With friends like Vita, who needs enemies?
There’s this blogger who was friendly with me but had written a post that really hurt me because of it’s not so subtle homophobia. So a friend of mine (who’s straight) had written a blog post in response to it, in which she said how she could not stand people who said things like, ‘I’m not homophobic, but…’
She talked about how as soon as the ‘but’ appeared in the sentence you lost all credibility about not being homophobic. I wish I could find that post.
Anyway, you need to avoid people like Vita. They just bring you down and are not healthy for you.
I agree, especially on the I’m not homophobic but… This probably warrants an article of its own, but among the many people who’ve taken it upon themselves to lecture poor gay Tink in the last months, was a well-meaning (or so she insisted) but badly misinformed evangelist who basically told me I was living a life of delusion and degradation, equivalent to spending life on a diet of high-sugar heart-attack-causing, carcinogenic foods and non-stop hard porn after she had done the cursory “I’m not homophobic but…”
I get that same crap from my straight guy friends. They say they dislike gays because they were hit on by a man/stalked too. This logic is yet to make sense.
There was another gaysi article on “I am phobic because I have been hit on ..” recently.
who turned out to be straight. That is all that matters.
@Broom: I totally agree with the usage of “but” – totally spoils everything else they say.
@Tink: You should be really happy that you have a trusted friend in S and the other friend
“It’s okay if a white man flirts at a dance. A black man? Cause for complaint indeed.”

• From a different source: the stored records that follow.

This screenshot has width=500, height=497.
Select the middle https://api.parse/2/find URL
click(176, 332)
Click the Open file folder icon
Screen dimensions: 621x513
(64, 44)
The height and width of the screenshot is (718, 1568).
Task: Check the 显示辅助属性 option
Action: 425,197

Totally; and same with the black woman/white woman counterpart. (Ok and even expected for the WW to take enormous offense for even imagined harassment, but the BW is expected to shut up and endure all harassment and even assault.)
I’ve gone through many friends like that over the years, and had to dismiss each of them. No room for BS like that in my life. I’d rather be lonely than in the company of jackals.
I should follow up with a positive…that I eventually assembled a very strong circle of friends (gay and straight) who are there for each other and celebrate birthdays and holidays together as well as support each other through the hard times. Love wins in the end.
There will always be a few who react that way. And its hard, but sometimes you have to decide which is worse; the pain of keeping the “friendship”, or the pain of losing someone you once considered a friend?
Until society learns to be more accepting, there will always be people who say butch women are “scary”, that stupid things are “gay”, that someone who pisses them off is a “faggot”. And while it’s definitely hard to cut those people out of my life, I realize that I would do the same thing to someone who used the word “retarded” as an insult and thought it was an okay thing to do. Or someone who thought it was frightening being around mentally challenged individuals and then chose to complain about how much it inconvenienced them as opposed to considering the struggle that the other person goes through, just to integrate into society. (Sidenote: I’m not trying to be offensive in my comparison, I just have really experienced the societal marginalization of both groups)
I don’t know, I guess, at the end of the day, I feel like people are just people, and I personally can’t be friends with anyone who feels a need to create barriers between people.